(Beginning of Records for this task)
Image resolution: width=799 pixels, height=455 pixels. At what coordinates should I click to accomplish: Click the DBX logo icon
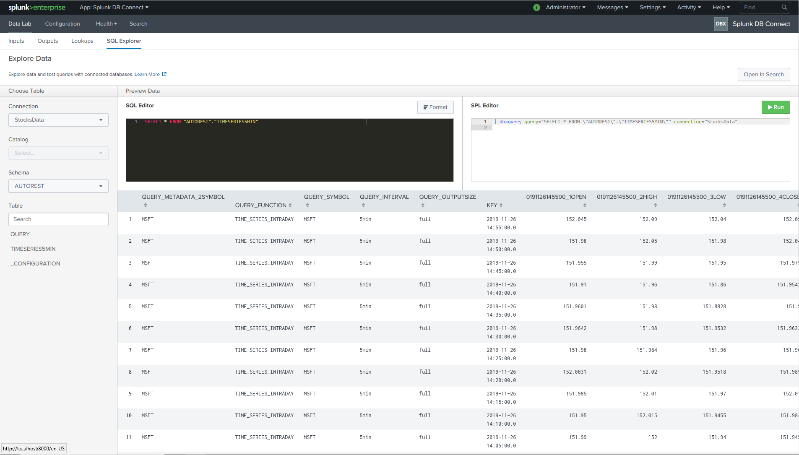click(x=721, y=24)
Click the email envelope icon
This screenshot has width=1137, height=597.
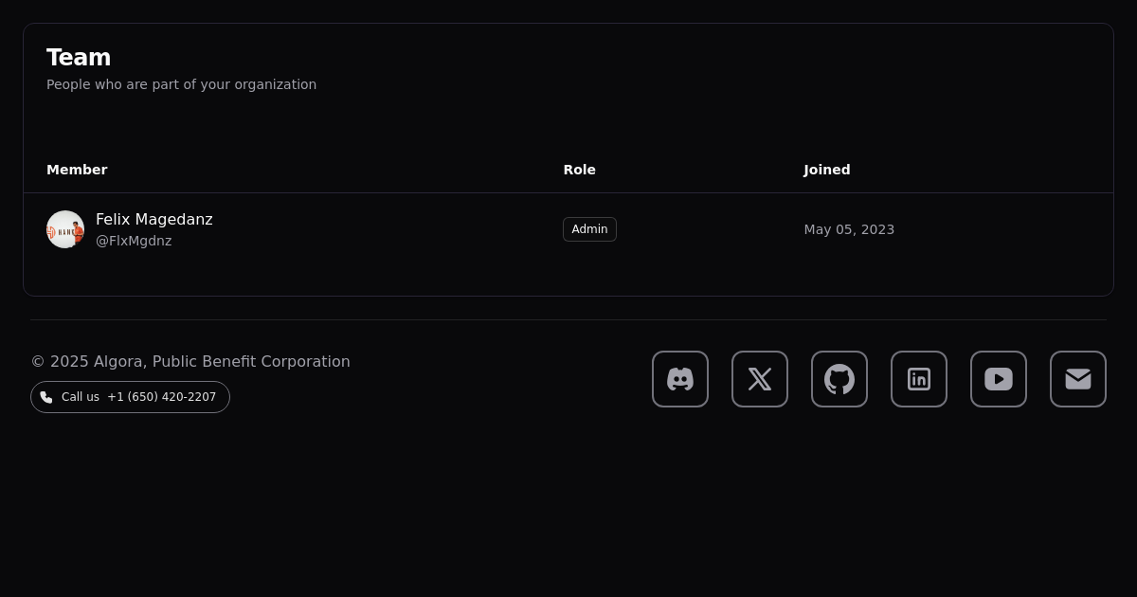(x=1078, y=379)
(End of Records for this task)
Print the material above exactly as it appears, but not its pictures.

Image resolution: width=799 pixels, height=455 pixels. At what coordinates should I click to accomplish: Click the DBX logo icon
click(x=721, y=24)
Click the email envelope icon
This screenshot has width=1137, height=597.
(x=1078, y=379)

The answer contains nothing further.